● THE PROBLEM: From the forum thread about Tesco Eco wax below, reproduce the passage from "Just because its" up to and including "snobery these days..", changing "major name" to "big brand".

● PASSAGE TO READ:
# Tesco Eco wax it wet



## BEADING SHINY (May 21, 2008)

look wot i found and bought today £3.43 for 500ml thought i'll give it a try.


----------



## Bigpikle (May 21, 2007)

looks a decent price for a decent bottle. Never seen it before so please tell us how it does :thumb:


----------



## isherdholi (Sep 18, 2007)

BEADING SHINY said:


> look wot i found and bought today £3.43 for 500ml thought i'll give it a try.


That's not a bad price. Let us know if its any good matey :thumb:


----------



## SimonW (Jun 3, 2007)

Its a similar product to Aqua Wax, which I rate highly :thumb:


----------



## Lump (Nov 6, 2008)

look out DoDo :lol: some competition


----------



## Bigpikle (May 21, 2007)

£3.43 seems well worth a punt if it works like aqua wax etc...


----------



## S-X-I (Sep 6, 2006)

Lump said:


> look out DoDo :lol: some competition


Just because its not got a major name behind it or its not the 'product of the moment' doesn't mean that it won't be any good.

Alot of people have some brand snobery these days..


----------



## alan_mcc (Oct 28, 2008)

exotic detail said:


> Its a similar product to Aqua Wax, which I rate highly :thumb:


me too - and it smells amazing, too!


----------



## R32rob (Feb 26, 2008)

I'm going to tesco on the way home from work...... Think I'll go for some of this!

Thanks for the post!


----------



## Lump (Nov 6, 2008)

● LISTED RECORDS:

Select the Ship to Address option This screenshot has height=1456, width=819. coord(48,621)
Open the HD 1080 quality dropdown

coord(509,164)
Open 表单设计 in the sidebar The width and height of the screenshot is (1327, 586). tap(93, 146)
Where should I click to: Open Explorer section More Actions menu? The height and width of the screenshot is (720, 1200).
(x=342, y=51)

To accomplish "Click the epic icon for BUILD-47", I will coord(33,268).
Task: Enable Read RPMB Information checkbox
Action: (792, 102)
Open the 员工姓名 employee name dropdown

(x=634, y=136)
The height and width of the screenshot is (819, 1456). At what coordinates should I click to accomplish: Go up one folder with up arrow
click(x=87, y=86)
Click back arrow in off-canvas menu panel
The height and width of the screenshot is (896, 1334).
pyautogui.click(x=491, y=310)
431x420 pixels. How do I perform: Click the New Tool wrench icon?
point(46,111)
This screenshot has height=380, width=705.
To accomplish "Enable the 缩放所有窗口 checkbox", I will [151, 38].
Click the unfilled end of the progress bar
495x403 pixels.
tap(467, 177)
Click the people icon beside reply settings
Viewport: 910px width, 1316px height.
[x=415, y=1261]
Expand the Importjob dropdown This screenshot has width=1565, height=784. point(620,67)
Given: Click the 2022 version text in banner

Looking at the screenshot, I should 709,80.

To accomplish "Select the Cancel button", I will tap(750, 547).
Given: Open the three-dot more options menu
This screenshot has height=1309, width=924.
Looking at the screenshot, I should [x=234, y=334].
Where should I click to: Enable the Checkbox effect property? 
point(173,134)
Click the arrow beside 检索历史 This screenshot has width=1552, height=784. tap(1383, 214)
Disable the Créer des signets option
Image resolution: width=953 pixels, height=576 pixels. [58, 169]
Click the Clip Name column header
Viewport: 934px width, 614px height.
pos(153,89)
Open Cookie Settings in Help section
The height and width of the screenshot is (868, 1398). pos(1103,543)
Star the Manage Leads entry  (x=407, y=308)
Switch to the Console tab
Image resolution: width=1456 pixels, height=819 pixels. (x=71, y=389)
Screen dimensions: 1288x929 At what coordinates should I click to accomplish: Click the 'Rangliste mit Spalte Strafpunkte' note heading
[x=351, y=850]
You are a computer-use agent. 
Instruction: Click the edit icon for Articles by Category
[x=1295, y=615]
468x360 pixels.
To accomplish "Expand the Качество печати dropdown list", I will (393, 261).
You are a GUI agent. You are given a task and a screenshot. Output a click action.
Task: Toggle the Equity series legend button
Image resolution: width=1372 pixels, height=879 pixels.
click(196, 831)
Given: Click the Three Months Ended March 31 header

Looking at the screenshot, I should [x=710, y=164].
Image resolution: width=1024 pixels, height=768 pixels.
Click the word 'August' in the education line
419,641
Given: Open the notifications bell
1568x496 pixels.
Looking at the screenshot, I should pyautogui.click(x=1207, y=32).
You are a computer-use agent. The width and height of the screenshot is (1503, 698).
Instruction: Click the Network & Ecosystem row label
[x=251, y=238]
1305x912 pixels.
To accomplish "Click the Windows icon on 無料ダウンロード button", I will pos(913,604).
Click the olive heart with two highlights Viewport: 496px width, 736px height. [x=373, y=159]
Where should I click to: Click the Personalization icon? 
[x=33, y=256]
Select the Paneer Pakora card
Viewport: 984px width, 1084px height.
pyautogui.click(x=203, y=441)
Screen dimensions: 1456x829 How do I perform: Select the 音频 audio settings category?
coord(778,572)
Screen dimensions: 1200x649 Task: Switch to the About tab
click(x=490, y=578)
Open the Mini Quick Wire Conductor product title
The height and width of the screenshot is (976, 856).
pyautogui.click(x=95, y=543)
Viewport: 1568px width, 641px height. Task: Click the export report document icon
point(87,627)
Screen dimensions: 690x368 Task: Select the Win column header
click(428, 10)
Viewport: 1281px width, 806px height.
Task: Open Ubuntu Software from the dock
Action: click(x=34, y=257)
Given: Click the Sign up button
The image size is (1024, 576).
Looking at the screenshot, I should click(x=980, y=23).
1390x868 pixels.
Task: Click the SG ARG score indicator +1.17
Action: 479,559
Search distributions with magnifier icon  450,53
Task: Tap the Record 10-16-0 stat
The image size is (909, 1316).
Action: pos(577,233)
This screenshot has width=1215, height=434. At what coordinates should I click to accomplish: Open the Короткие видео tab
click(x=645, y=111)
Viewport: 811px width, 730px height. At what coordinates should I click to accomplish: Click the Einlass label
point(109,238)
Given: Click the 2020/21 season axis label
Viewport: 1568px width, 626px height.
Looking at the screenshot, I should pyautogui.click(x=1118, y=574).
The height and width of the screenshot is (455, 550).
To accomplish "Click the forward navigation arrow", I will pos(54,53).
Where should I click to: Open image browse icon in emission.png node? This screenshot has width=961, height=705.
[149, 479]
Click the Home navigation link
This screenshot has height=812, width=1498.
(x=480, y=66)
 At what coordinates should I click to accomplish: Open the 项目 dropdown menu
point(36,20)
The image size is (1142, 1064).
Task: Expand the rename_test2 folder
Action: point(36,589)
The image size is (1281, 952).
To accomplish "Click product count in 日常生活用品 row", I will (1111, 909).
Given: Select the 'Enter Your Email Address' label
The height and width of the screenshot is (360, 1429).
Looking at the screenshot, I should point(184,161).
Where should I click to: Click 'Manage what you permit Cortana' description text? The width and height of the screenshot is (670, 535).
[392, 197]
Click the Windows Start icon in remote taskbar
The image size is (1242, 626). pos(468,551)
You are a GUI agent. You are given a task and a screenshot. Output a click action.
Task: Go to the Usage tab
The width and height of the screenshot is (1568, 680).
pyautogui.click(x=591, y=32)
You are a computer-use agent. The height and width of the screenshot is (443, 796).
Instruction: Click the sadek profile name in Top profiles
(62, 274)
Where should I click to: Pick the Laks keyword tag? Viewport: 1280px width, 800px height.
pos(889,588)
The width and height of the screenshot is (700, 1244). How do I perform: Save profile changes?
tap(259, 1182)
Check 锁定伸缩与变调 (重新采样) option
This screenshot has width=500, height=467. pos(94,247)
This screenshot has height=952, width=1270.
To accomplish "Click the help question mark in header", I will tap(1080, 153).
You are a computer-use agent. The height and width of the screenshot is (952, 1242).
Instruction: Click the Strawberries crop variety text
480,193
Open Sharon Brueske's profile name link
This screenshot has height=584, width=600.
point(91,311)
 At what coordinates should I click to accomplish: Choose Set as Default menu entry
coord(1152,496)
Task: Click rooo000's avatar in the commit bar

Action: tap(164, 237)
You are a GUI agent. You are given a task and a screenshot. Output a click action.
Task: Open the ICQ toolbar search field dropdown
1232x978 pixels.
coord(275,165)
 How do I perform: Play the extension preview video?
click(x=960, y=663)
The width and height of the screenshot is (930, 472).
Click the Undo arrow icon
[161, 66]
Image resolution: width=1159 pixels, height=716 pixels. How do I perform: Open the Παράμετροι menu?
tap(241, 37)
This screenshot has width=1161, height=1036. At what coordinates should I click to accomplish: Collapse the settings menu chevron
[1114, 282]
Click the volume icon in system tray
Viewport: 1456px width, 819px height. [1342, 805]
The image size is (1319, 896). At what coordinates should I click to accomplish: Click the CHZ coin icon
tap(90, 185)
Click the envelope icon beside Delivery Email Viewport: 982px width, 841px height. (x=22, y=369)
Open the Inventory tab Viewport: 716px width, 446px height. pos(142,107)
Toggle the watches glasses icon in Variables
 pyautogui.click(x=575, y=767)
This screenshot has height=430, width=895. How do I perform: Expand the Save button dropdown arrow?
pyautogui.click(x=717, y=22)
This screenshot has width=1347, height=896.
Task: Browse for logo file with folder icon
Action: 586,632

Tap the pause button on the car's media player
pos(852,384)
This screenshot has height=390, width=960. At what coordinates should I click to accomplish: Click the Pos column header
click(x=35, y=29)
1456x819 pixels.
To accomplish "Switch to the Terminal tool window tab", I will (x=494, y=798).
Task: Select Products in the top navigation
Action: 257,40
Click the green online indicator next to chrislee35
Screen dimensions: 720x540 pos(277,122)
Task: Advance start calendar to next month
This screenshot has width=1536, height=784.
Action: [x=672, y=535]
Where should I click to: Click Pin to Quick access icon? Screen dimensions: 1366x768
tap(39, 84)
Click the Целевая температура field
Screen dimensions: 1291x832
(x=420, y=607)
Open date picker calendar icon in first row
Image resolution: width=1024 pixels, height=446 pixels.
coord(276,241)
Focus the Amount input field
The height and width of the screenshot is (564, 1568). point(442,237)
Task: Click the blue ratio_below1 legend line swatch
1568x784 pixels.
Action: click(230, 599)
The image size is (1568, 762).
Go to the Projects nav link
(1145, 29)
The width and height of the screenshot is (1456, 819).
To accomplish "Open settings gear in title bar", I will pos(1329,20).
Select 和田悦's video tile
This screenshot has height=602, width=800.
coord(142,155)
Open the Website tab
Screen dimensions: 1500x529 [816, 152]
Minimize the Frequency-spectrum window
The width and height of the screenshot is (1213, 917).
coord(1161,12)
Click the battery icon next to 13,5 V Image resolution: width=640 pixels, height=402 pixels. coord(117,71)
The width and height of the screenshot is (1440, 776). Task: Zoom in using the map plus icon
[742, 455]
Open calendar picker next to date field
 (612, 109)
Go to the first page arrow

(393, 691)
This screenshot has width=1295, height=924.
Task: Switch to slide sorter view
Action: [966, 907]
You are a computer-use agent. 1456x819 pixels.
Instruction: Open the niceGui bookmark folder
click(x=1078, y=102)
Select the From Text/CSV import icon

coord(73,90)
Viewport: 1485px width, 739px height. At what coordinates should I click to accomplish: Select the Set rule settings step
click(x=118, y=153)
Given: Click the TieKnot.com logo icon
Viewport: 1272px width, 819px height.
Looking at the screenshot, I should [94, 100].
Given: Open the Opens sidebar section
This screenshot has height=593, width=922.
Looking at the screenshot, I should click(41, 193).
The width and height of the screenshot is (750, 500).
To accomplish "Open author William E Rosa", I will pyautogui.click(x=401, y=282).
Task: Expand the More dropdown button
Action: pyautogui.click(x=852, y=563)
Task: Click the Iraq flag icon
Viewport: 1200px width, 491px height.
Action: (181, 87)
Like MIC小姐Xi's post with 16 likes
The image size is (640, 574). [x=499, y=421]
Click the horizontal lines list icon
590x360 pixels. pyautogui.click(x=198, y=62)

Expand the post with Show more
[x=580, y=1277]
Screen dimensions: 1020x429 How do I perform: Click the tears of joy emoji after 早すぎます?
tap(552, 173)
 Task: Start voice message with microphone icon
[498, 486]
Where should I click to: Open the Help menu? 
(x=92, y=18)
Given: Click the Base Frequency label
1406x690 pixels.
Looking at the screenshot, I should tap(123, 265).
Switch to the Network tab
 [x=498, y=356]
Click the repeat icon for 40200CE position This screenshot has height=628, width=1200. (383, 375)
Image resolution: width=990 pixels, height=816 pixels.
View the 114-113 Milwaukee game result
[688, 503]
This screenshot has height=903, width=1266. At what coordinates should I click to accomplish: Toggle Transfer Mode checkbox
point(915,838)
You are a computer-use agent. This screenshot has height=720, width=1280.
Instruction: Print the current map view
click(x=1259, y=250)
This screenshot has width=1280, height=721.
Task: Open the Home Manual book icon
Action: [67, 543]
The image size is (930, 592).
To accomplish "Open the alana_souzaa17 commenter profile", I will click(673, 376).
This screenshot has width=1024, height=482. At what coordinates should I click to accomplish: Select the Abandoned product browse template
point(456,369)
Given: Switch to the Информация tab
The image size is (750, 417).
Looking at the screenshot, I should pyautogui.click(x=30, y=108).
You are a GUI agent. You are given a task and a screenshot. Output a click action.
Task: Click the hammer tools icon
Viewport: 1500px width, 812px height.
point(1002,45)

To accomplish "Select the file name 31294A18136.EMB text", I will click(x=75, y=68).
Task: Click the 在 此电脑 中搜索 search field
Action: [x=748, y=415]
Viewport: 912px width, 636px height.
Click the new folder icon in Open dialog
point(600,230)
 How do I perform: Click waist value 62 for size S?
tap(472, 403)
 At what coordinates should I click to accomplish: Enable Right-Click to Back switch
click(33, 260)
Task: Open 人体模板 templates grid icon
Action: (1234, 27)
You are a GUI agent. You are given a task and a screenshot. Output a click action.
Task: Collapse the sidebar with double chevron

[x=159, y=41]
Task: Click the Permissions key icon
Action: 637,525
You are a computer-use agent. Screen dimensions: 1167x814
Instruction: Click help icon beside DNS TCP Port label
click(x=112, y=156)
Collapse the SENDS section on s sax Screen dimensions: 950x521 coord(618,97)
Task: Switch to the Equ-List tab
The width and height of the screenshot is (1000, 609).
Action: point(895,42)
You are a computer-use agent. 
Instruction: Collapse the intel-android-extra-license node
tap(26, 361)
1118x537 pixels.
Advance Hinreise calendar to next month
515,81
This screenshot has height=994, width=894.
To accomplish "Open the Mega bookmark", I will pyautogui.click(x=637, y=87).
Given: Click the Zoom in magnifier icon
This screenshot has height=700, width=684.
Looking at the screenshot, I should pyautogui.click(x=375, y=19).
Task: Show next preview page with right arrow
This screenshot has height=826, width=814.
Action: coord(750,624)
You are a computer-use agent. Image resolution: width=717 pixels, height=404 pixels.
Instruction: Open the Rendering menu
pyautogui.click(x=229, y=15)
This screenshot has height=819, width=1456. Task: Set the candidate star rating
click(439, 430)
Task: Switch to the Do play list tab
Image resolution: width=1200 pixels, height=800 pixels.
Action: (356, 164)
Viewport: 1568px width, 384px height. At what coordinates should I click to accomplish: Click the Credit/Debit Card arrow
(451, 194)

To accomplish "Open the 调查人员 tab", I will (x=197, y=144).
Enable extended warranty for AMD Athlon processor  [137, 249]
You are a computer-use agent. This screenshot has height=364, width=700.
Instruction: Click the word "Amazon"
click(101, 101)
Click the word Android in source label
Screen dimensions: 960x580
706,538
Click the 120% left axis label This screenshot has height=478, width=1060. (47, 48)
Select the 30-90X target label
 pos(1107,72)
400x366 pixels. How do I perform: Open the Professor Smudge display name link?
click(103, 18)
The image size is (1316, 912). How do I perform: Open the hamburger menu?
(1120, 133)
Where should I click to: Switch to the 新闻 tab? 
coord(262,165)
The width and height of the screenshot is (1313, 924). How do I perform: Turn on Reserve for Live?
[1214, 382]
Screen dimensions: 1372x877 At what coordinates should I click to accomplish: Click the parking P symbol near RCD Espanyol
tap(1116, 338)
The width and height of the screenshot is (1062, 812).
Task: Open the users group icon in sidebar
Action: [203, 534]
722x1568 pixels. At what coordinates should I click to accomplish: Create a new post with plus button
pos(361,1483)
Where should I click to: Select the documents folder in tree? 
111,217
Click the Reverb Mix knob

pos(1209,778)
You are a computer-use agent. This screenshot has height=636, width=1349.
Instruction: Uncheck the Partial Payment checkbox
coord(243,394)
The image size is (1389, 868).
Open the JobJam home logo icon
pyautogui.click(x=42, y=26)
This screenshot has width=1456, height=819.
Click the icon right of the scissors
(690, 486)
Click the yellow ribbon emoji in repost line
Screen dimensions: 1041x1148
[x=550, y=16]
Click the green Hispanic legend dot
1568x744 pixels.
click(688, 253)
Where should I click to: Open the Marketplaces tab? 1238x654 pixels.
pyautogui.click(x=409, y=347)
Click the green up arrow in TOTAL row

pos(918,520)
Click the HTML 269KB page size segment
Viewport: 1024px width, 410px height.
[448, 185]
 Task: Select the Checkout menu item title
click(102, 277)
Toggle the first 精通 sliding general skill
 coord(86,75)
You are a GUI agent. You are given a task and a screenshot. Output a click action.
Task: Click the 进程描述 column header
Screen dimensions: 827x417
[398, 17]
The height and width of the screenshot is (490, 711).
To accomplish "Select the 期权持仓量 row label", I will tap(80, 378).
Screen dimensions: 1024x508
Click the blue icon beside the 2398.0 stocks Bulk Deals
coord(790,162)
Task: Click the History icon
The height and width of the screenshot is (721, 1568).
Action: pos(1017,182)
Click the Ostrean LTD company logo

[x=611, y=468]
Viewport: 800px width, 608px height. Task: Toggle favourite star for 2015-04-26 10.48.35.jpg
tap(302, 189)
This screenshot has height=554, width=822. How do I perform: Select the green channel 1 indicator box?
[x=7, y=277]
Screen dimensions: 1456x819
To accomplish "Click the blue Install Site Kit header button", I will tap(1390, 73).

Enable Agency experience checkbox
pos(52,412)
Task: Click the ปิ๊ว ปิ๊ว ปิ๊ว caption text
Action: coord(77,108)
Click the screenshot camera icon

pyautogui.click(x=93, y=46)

● OUTPUT:
Just because its not got a big brand behind it or its not the 'product of the moment' doesn't mean that it won't be any good.

Alot of people have some brand snobery these days..